ABOUT THIS TASK — Output only the lines below from the one containing "Viewport: 1330px width, 713px height." to the one containing "Given: Open the user profile avatar", exactly as written, both ends kept.

Stored data entries
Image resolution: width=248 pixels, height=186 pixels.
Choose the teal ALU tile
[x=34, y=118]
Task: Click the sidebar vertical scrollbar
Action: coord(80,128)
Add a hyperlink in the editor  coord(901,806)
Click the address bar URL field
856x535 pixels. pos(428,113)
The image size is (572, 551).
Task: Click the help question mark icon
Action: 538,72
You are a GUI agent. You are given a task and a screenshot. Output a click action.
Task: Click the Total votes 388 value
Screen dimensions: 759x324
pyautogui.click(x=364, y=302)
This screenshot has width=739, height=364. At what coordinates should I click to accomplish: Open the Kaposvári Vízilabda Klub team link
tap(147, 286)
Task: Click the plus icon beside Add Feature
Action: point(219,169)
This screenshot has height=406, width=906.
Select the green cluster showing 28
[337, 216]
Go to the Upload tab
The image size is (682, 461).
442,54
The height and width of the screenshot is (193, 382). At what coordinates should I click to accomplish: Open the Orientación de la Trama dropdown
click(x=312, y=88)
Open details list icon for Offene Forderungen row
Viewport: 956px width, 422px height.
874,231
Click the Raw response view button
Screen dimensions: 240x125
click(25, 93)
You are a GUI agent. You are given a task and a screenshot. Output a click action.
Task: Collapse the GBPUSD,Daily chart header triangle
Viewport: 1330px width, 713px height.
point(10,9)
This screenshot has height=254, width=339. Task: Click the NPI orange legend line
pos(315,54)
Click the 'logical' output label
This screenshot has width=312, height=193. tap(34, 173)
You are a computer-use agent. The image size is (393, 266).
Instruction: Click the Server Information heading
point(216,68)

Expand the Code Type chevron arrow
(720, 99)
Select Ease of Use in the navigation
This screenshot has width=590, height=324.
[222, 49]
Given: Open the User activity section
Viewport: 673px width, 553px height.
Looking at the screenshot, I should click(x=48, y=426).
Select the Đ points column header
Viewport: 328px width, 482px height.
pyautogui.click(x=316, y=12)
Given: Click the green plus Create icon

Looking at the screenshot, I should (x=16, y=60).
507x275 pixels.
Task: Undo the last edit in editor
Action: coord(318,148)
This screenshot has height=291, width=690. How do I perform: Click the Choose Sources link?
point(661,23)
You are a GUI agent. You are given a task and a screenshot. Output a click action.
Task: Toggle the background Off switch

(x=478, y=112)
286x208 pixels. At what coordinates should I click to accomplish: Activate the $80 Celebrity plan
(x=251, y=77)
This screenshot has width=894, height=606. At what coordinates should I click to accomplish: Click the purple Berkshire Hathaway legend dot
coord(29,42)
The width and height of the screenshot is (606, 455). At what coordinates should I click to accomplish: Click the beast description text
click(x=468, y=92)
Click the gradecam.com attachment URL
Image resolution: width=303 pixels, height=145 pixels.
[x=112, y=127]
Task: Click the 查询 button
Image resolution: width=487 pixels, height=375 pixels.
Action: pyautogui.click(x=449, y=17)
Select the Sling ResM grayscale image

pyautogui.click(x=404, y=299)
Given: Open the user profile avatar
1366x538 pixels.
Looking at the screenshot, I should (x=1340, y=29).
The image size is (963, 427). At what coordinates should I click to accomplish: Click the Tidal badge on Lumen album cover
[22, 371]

RESULT —
Viewport: 1330px width, 713px height.
point(10,9)
This screenshot has height=254, width=339. Task: Click the NPI orange legend line
pos(315,54)
Click the 'logical' output label
This screenshot has width=312, height=193. tap(34, 173)
You are a computer-use agent. The image size is (393, 266).
Instruction: Click the Server Information heading
point(216,68)

Expand the Code Type chevron arrow
(720, 99)
Select Ease of Use in the navigation
This screenshot has width=590, height=324.
[222, 49]
Given: Open the User activity section
Viewport: 673px width, 553px height.
Looking at the screenshot, I should click(x=48, y=426).
Select the Đ points column header
Viewport: 328px width, 482px height.
pyautogui.click(x=316, y=12)
Given: Click the green plus Create icon

Looking at the screenshot, I should (x=16, y=60).
507x275 pixels.
Task: Undo the last edit in editor
Action: coord(318,148)
This screenshot has height=291, width=690. How do I perform: Click the Choose Sources link?
point(661,23)
You are a GUI agent. You are given a task and a screenshot. Output a click action.
Task: Toggle the background Off switch

(x=478, y=112)
286x208 pixels. At what coordinates should I click to accomplish: Activate the $80 Celebrity plan
(x=251, y=77)
This screenshot has width=894, height=606. At what coordinates should I click to accomplish: Click the purple Berkshire Hathaway legend dot
coord(29,42)
The width and height of the screenshot is (606, 455). At what coordinates should I click to accomplish: Click the beast description text
click(x=468, y=92)
Click the gradecam.com attachment URL
Image resolution: width=303 pixels, height=145 pixels.
[x=112, y=127]
Task: Click the 查询 button
Image resolution: width=487 pixels, height=375 pixels.
Action: pyautogui.click(x=449, y=17)
Select the Sling ResM grayscale image

pyautogui.click(x=404, y=299)
Given: Open the user profile avatar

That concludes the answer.